Torah Study Is Becoming One Big Crowdsourcing Project, With Launch Of ‘929 English’
Israeli website “929” — devoted to the study of all 929 chapters of Tanakh (Scripture) — just announced that it is launching an English-language website on Monday.
The website, and its app, invites participants to “read the Tanakh from cover to cover, one chapter a day – five per week”, and currently gets around 270,000 engaged readers returning to the site 3-4 times a month, according to its team. Alongside the reading of the text itself, the website offers interpretations and commentaries in Hebrew — with insights from pop singer Kobi Oz to former chief of general staff of the IDF Benny Gantz, from Israeli Arab news presenter Lucy Aharish to novelist Emunah Elon, among hundreds of others.
The English edition is in partnership with the Drisha Institute for Jewish Education, spearheaded by Shira Hecht-Koller. “The points of access [to Torah study] and web of connections are not always obvious or natural,” said Hecht-Koller. “But therein lies the work; to take the language and rootedness of a tradition that is central to who we are as a people and utilize it as a lens through which to see and engage with the world. And, alternately, to think of ways to bring the beauty, wonder and mysteries of the world and connect them back to our texts and traditions.”
And the commentaries in 929 exist far beyond writing — some contributors turn to art, music, Tanakh-inspired walking tours with interactive maps of Israel, and video to interpret biblical verses. One contributor used graffiti and video to comment on Genesis 2:18, “It is not good for man to be alone.”
Another contributor used a web series to interpret Psalm 30:
The launch comes several days into the regimented cycle of daily Tanach study, which began with Genesis 1 on Sunday July 15, and ends on February 22, 2022.
“929 English is dedicated to creating a global Jewish conversation around issues that unite and divide us, but always anchored in, based on, or inspired by the text,” wrote Dr. Jeremy Benstein, editor of the English edition. “The English iteration of this project is about the Tanakh as the common inheritance of the Jewish people the world over, and encourages Jews to go back and actually read Tanakh, and talk about it, and invites contributions from the wealth of perspectives that express and promote that peoplehood.”

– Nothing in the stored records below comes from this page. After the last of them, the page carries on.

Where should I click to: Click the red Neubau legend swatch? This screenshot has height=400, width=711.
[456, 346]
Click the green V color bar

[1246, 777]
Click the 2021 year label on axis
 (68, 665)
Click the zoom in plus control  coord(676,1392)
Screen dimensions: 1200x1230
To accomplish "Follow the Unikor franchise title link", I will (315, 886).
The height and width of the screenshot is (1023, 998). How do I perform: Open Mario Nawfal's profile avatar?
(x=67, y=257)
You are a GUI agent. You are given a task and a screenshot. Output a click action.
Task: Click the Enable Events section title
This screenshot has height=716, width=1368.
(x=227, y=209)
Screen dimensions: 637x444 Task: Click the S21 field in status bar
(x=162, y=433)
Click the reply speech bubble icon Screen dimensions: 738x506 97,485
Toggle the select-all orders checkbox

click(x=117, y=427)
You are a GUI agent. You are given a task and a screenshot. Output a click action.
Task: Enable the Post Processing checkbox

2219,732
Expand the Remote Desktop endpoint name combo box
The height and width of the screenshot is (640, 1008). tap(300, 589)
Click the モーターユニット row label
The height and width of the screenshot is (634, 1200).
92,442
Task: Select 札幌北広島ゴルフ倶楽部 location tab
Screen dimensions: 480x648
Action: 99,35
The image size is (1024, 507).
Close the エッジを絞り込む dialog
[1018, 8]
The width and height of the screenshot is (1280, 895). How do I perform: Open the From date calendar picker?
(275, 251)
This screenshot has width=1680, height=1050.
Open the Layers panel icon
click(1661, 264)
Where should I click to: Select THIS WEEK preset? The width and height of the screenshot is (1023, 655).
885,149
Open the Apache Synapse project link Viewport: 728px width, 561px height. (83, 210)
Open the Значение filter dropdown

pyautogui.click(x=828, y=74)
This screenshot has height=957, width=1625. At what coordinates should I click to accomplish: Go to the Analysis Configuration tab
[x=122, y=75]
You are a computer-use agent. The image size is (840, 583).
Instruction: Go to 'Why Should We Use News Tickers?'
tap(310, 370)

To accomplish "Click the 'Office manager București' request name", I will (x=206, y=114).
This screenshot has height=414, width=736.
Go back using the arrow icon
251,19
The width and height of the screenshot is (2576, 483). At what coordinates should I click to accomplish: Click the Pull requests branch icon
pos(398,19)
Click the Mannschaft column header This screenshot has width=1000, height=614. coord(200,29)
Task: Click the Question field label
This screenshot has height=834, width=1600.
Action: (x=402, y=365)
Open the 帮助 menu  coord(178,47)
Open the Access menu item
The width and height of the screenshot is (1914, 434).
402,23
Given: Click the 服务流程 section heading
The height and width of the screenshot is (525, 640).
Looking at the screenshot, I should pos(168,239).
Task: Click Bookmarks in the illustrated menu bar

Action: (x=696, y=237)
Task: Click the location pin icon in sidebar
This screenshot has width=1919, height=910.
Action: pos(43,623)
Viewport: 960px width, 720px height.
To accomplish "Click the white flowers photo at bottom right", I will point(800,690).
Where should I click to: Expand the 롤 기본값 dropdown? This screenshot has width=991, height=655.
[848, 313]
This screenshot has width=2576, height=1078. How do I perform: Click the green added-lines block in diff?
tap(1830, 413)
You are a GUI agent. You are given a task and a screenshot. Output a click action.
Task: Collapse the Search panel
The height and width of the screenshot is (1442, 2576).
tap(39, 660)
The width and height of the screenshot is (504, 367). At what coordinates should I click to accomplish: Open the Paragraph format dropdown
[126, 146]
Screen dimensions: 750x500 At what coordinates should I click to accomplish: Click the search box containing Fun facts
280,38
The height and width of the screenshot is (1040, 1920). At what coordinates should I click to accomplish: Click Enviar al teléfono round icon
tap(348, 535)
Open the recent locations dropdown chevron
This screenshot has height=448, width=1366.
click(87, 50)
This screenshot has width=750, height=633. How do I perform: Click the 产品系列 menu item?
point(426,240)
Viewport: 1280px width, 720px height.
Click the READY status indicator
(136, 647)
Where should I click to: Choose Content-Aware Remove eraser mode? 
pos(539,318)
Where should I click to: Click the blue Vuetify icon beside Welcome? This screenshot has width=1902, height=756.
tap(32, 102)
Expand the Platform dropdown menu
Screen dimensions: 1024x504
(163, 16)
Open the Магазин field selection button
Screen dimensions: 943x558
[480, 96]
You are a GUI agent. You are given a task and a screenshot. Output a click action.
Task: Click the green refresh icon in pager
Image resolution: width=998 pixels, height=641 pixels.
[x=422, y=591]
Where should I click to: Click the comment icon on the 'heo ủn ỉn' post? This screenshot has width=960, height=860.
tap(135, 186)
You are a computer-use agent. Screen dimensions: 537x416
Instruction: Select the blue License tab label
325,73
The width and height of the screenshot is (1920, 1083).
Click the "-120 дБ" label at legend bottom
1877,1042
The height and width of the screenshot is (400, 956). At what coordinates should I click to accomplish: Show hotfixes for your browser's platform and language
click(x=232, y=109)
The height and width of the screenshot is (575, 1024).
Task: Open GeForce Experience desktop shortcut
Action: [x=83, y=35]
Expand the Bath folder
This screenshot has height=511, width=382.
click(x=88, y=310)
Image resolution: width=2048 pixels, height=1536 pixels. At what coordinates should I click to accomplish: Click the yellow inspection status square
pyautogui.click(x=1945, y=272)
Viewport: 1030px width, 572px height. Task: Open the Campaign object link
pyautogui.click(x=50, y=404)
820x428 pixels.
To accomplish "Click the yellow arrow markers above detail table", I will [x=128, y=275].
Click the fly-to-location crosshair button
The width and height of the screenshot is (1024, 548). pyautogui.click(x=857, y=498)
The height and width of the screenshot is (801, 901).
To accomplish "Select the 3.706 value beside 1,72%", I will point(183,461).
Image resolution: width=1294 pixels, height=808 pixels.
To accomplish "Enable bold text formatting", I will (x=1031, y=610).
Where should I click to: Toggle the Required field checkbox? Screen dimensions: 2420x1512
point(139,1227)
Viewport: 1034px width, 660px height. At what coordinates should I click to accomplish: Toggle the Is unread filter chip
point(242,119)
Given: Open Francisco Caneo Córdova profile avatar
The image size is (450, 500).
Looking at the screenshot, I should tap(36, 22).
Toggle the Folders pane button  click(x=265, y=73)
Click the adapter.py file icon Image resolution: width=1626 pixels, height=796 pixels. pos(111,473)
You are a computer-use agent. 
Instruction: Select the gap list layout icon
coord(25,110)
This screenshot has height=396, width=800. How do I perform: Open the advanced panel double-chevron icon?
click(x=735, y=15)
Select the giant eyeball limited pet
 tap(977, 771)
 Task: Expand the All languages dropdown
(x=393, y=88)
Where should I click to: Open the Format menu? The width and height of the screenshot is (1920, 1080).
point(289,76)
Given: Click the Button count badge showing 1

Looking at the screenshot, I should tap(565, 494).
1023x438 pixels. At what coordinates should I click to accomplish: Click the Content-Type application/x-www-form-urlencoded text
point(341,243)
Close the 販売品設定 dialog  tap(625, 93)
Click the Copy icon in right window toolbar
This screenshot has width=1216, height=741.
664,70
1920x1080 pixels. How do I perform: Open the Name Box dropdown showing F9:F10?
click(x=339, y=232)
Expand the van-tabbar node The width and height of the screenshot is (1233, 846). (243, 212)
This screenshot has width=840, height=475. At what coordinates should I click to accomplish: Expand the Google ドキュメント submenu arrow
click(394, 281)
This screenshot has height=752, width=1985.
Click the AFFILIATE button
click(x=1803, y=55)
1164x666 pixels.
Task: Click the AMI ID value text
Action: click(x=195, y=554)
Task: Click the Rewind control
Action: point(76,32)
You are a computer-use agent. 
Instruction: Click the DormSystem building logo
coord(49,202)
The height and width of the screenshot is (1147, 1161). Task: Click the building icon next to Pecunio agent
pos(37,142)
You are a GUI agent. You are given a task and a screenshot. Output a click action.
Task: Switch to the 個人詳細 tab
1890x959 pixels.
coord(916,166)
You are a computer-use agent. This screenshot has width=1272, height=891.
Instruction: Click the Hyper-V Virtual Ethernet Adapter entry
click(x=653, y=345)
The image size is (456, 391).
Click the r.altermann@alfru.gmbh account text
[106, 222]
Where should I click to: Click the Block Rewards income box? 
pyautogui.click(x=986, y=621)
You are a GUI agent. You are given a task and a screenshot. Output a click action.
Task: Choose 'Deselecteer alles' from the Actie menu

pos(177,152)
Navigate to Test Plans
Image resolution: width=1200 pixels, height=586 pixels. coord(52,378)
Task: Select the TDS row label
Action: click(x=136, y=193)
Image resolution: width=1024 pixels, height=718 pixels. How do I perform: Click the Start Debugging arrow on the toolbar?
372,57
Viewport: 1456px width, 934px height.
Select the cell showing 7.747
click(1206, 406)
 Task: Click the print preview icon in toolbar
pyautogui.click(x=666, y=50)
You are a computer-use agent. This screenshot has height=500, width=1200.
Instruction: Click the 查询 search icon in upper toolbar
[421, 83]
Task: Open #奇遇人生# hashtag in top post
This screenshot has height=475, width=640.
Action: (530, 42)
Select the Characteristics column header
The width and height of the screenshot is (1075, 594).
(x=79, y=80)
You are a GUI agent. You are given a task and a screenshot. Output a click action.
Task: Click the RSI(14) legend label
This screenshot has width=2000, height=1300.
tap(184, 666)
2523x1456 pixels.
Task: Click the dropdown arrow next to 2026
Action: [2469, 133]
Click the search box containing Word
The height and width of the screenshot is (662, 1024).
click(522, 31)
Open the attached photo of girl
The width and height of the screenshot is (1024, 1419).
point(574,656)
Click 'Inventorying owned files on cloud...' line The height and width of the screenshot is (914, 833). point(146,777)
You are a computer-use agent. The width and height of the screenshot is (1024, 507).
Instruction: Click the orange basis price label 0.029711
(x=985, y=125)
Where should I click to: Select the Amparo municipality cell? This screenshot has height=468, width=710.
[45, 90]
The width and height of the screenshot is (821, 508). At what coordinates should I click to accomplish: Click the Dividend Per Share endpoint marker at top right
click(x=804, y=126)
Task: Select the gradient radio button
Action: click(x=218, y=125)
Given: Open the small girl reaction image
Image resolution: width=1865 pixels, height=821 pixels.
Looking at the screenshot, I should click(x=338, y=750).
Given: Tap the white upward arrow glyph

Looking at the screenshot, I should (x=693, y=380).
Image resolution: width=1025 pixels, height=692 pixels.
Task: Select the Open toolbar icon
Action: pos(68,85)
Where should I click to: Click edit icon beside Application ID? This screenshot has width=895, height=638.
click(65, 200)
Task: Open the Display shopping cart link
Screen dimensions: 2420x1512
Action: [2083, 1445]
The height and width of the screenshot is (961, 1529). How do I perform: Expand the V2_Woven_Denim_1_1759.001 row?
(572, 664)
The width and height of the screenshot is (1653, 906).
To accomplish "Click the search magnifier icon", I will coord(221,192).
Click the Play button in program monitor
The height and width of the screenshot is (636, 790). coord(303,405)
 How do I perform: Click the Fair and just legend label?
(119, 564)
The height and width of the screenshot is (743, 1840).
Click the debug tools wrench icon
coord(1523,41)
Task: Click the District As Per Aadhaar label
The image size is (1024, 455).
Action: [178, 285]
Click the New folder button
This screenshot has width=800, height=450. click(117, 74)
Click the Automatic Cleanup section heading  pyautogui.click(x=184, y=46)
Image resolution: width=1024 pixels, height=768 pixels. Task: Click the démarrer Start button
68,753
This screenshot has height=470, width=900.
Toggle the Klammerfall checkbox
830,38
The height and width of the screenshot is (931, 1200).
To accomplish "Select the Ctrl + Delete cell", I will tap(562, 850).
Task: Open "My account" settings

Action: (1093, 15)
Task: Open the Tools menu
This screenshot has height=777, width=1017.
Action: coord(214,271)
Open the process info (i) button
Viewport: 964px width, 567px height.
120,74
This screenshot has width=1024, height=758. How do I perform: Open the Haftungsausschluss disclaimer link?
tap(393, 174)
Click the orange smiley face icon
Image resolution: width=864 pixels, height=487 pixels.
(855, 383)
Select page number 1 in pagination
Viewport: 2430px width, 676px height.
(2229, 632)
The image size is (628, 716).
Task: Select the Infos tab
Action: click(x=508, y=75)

“What were are looking to do is to democratize Torah, to bring together voices from across the American Jewish community,” said Rabbi Adam Mintz, director of 929 English and rabbi of the Upper West Side’s Kehilath Rayim Ahuvim. “That means rabbis, laypeople, poets, authors, politicians, celebrities, the Jew from Iowa, from Los Angeles and from the Upper West Side. And nobody is given a more prominent place on the webpage, everyone is equal — so rabbis are just the same as everybody else. The idea really is to create a site where there’s no politics and no religion. Of course, we have politicians and religious leaders writing for us, but we want to show that we can have meaningful conversations that don’t always fall to religion or politics.”
What with readings of the Bible playing a central role in recent American discourse, this may be a perfect time for this sort of broad return to text study — no matter one’s background.
“In today’s world, which is so polarized, people want to have an anchor,” said Mintz. “And study creates that anchor.”